Many practical significant real world problems are modelled as appropriate dynamical systems. Examples include micro-biological processes, chemical processes, aeronautical systems, and social economic systems. The control and optimization of these real world problems are challenging and practically importance. Due to the nonlinear nature of the problems, the formulated dynamical systems are usually highly nonlinear. To understand the behaviour of these problems, we first need to studied well posedness of proposed dynamical systems. Then, the corresponding control problems will be solved either through dynamical analysis or numerical computation.
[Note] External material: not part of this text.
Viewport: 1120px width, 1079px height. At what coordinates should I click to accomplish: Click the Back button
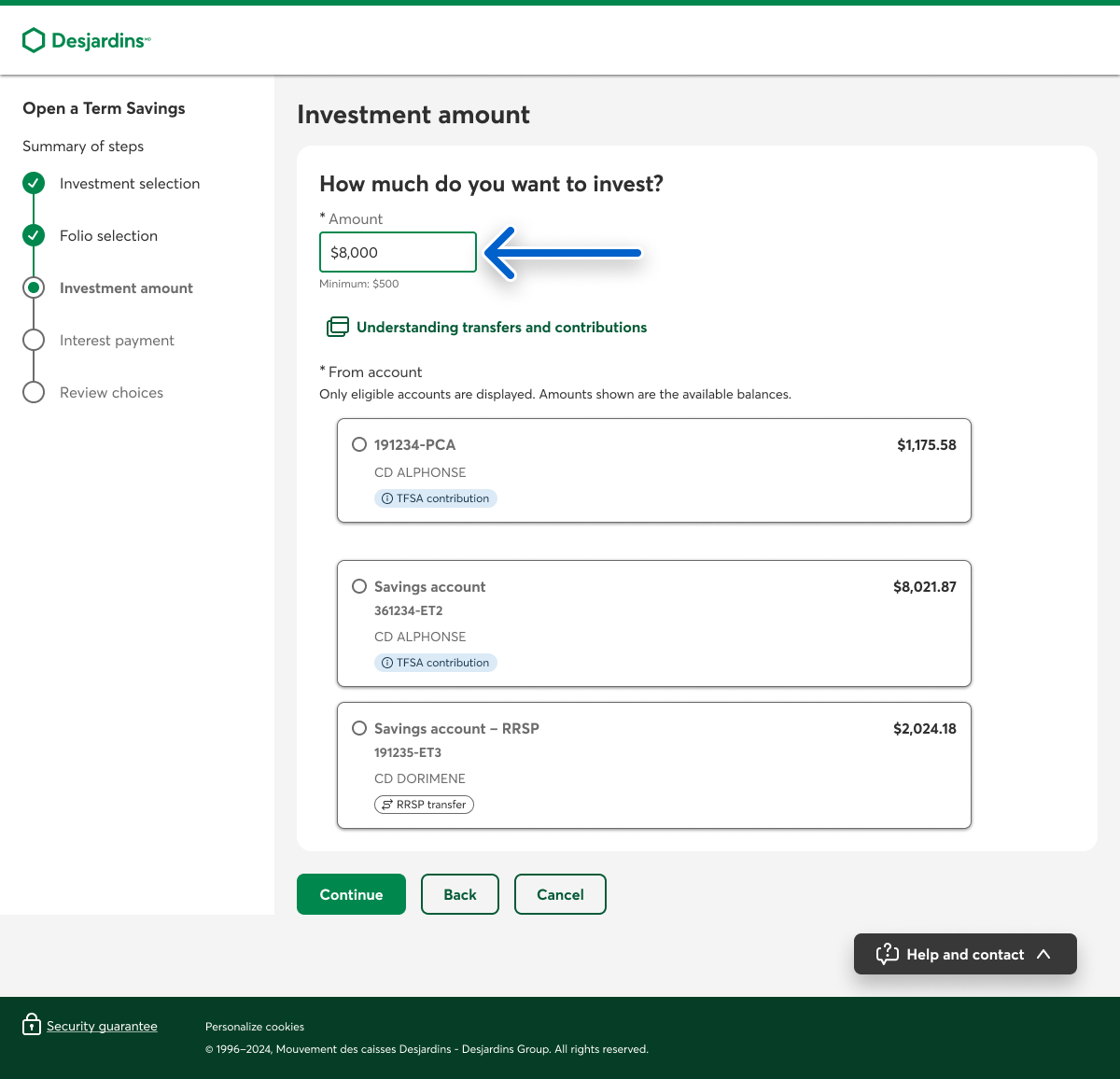point(460,894)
This special issue is devoted to solving practical problems through new modelling techniques and state-of-the-art numerical optimization methods developed based on solid mathematical analysis. Several submissions were received and after thorough review process 15 research manuscripts were accepted for publication in this issue. Three of them are dedicated to study existence of solutions. Two of them are on numerical computation of solutions. The left is on study of dynamical systems, including system stability, controllability and solution behaviour.

We are greatly appreciated kind support from the editorial team during the preparation of this special issue, particularly Professor V. Sree Hari Rao, Editor-in-Chief for his valuable suggestions and comments. We also appreciate the support of Springer Publisher and the reviewers whose valuable comments and suggestions contribute to select the published papers in this issue.